Picture sitting fees day, 3 weeks ago: When I pay my $5 for the sitting fee at the preschool's kiosk, I am on the phone (or in other words, talking way too loudly and not paying attention).

Picture day, 2 weeks ago: Jannika goes to preschool in a cute brown dress with a pair of brown converse (er...probably male...and most definitively 25-cents at a garage sale) shoes. She looked so perfectly cute in a "so Jannika" kinda way. I knew the shoes wouldn't show, but it made the whole outfit for me - I would know each time I looked at her headshot. (And that's who's truly important here, obviously.)

Picture pickup day, yesterday: The lady hands me Jannika's envelope, and I pull out the packet of photos. And there Jannika is, smiling sweetly. Except this is no school headshot.

She's in some fake woods, by a fake stream. (Well...okay. Not totally weird. But surprising.)

In a pink, all lace, baggy enough for a 10-year-old, circa 1989 dress.

??????

Oh, and with a huge hat on her head that completely covered her hair and obscured part of her eyes. (Imagine my I-hate-Precious-Moments-figurines dismay here.)

And she was fishing.

My first thought: Oh. my. word. These are horrible. My almost immediate second thought: Bahahaha! I have to get a shot with my phone somehow so I can show Rob. And as I'm fumbling with my phone (and looking very guilty), the photo lady comes over to interrupt my clear attempts to make an unauthorized copy of her masterpiece.

Okay, so you know when babies are born and the hospital takes photos and then goes around charging obscene prices to emotionally-vulnerable parents for these shots? They came to Rob and I with Jannika's shot, and I took one look the photo, burst out laughing, and handed the packet back to the lady with a "Ah ha ha! No thanks." Rob (apparently the only emotionally-vulnerable parent) jumped in and intercepted, shelling out quite a bit of money for a 8x10 that I still laugh at to this day.

So as I'm at preschool, holding this lacy-pink pastoral shot from the 80s, I remember Jannika's birth photo (I was going to say "lesson" here, but I'm not sure it was a "lesson in occasionally being an emotionally-vulnerable parent" as much as it was a "lesson that buying funny shots of your kids is sometimes 100% worth it"). So I ask how much the envelope is (which contains a big shot, a few mediums, and a few sheets of wallets), and the lady points to a pricing chart. It was close to EIGHTY DOLLARS. For preschool school photos. What??

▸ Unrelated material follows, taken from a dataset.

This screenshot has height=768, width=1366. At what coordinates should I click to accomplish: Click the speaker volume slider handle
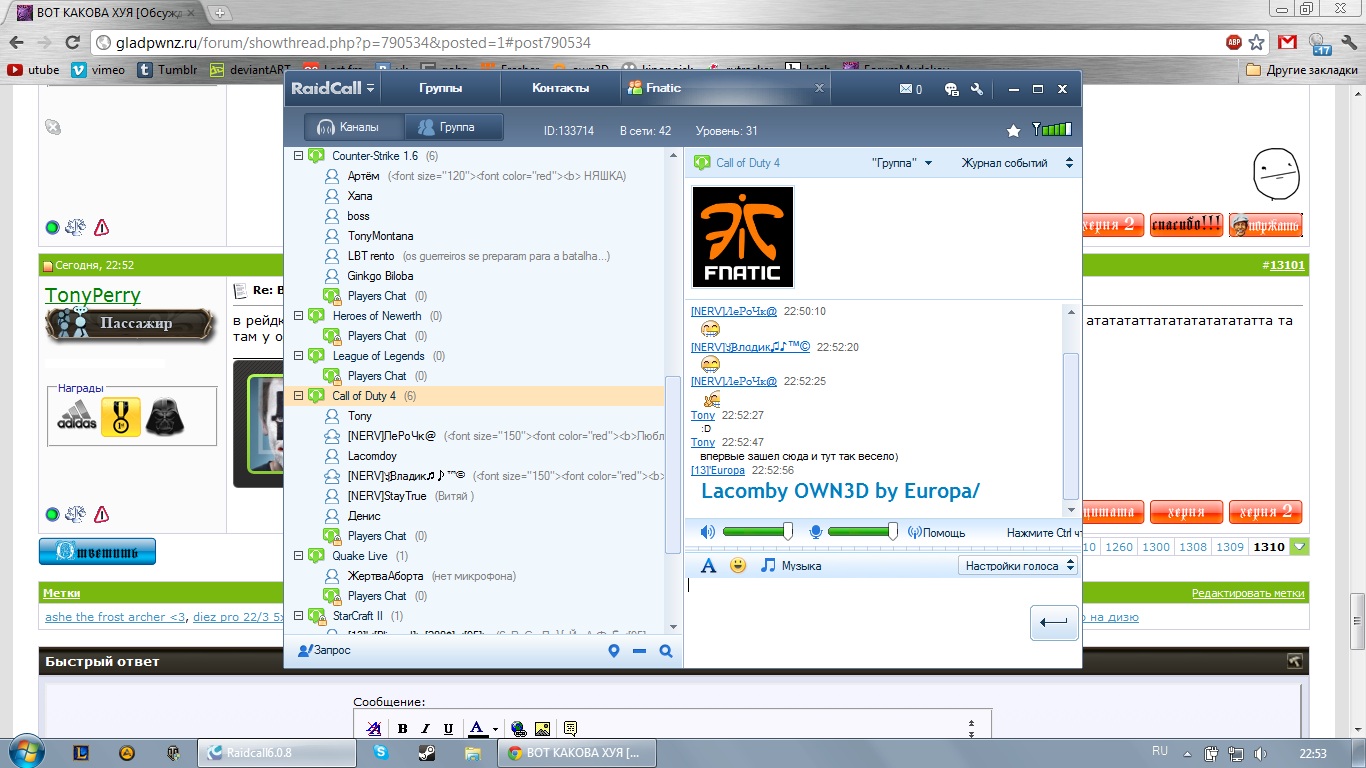[788, 532]
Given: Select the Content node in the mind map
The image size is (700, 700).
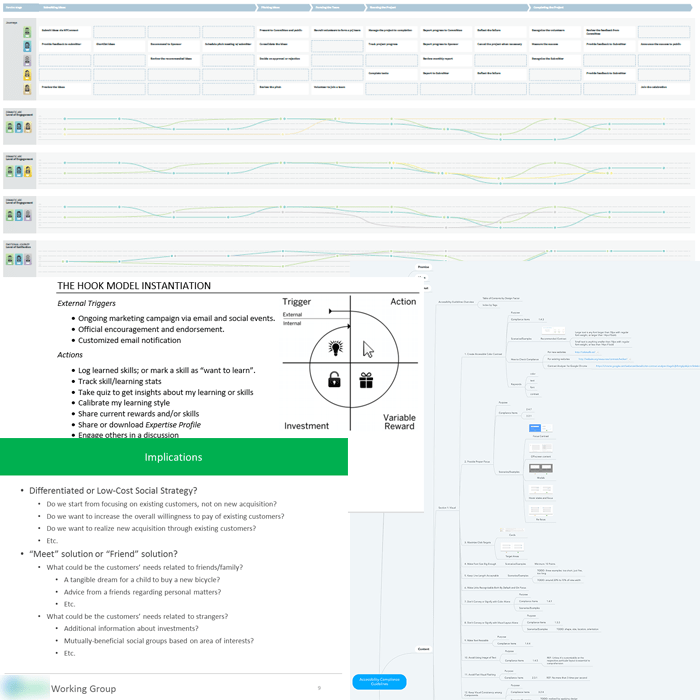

I held strong. I did not cave. Jannika went into this photo shoot wearing 25-cent shoes, for goodness sake.

But I feel as though I need to still provide some visual here.

I couldn't figure out how to add a soft, romantic haze in Photoshop. Just squint your eyes a bit and you'll get the gist.
(My mad skills in Photoshop are impressive....)

I emailed my friend Miranda, whose son also goes to Jannika's preschool, asking if they changed her son's clothes for the school photo (and wanting to secretly send out a probe to see if I was the only horrible mom who didn't buy anything). Turns out she was actually paying attention at the photo kiosk, saw the sample shots, and thought they were "so dorky" (her words, not mine - see? I'm not the only hater) she didn't even pay to have them taken in the first place.

Now that's a good mom. Miranda pointed out she now had $5 for an extra run to Sonic. Meanwhile, I just can't get over this feeling that my wasted $5 sitting fee somehow increased the price of those garage sale shoes to $5.25. DANG IT.

1 comment:

Susan said...

Coby, You're not alone. There are lots of us out here who have a similar gag reaction to the precious moments market. And I'm glad you resisted the post-partum pressure to purchase pictures of your newborn. I, too, was appalled by the cost, refused the pics, and wondered how these sharks had made it into the nursery. The candid shots by friends and relatives are always better (and cost about the same as garage sale shoes!)